QUOTED TEXT:
○ ○ ○ ○ ○ ○ ○

And wait. And wait. And wait…
Several hours later, you’re no longer able to feel your legs. Sweat has plastered your camp shirt to your back, and the afternoon sun has seared the back of your neck like a broiled tomato. Your native guide comes out of your tent, where he has been taking a refreshing nap in the relative coolness there, on your camp cot covered in fine Egyptian cotton linens. He approaches your hiding place, making little attempt to keep quiet. In fact, he’s whistling.
“What luck, bwana?” He smirks at you.
“None yet,” you mutter darkly.
“Perhaps you need to give the Muse something to drink too.”
Wait, did N’gawa’s accent just slip? For a moment, it sounded almost as though N’gawa had had the benefit of an Oxford education…
But that thought quickly vanishes in the light of his brilliant suggestion. “Yes! Eureka!” You shout, rousing your entire contingent of dozing porters, and disturbing a male lion off in the brush, who lets out a reverberating roar.

○ ○ ○ ○ ○ ○ ○

DATASET CONTENT:
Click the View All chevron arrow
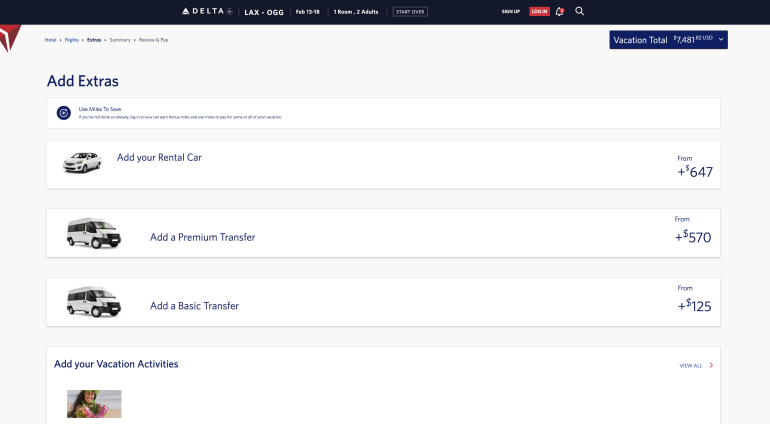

○ ○ ○ ○ ○ ○ ○

GIVEN INSTRUCTION A: List every line of dialogue in quotation marks in the safari story.
GIVEN INSTRUCTION B: Carry on with the safari story from its last sentence.

TASK OUTPUT A:
- "What luck, bwana?"
- "None yet,"
- "Perhaps you need to give the Muse something to drink too."
- "Yes! Eureka!"

TASK OUTPUT B:
“A libation!” Then, more quietly, “That’s it. The Muse also requires a libation. N’gawa, what do we have on hand?”
* * *
Muses, just like writers, cannot live by bread (or Cheetos, or chocolate, or garlic mashed potatoes) alone. This is why, in part, so many writers keep high priced coffee houses and quirky neighborhood pubs in business.
So now it’s time to think about your favorite beverage, your poison of choice. Is it a bottle of Orange Nehi soda? A bottle of Chateau Neuf de Pape? Or maybe a soy, half-caff Macchiato with whipped cream and a sprinkle of nutmeg? Or how about a pint of Old Peculiar ale?
What form of liquid bliss makes you feel writerly? Comforted? Puts you in that special frame of mind necessary to create?
Whatever it is, it’s good Muse Bait. So hie yourself off to the local dispensary and lay in a cup or a pint or a bottle of whatever floats your boat. And install it forth with in your Muse trap, right along side your Muse Food.
You gingerly place your libation into the trap, your hand hovering for just an instant over the tantalizing feast. You realize you’ve missed the elegant dinner the porters prepared while you sat in the brush waiting for the Muse, and you’re starving. But no – these sacred victuals are for a far nobler purpose than filling your empty gullet.
You pull your hand away and as you straighten, N’gawa smiles at you.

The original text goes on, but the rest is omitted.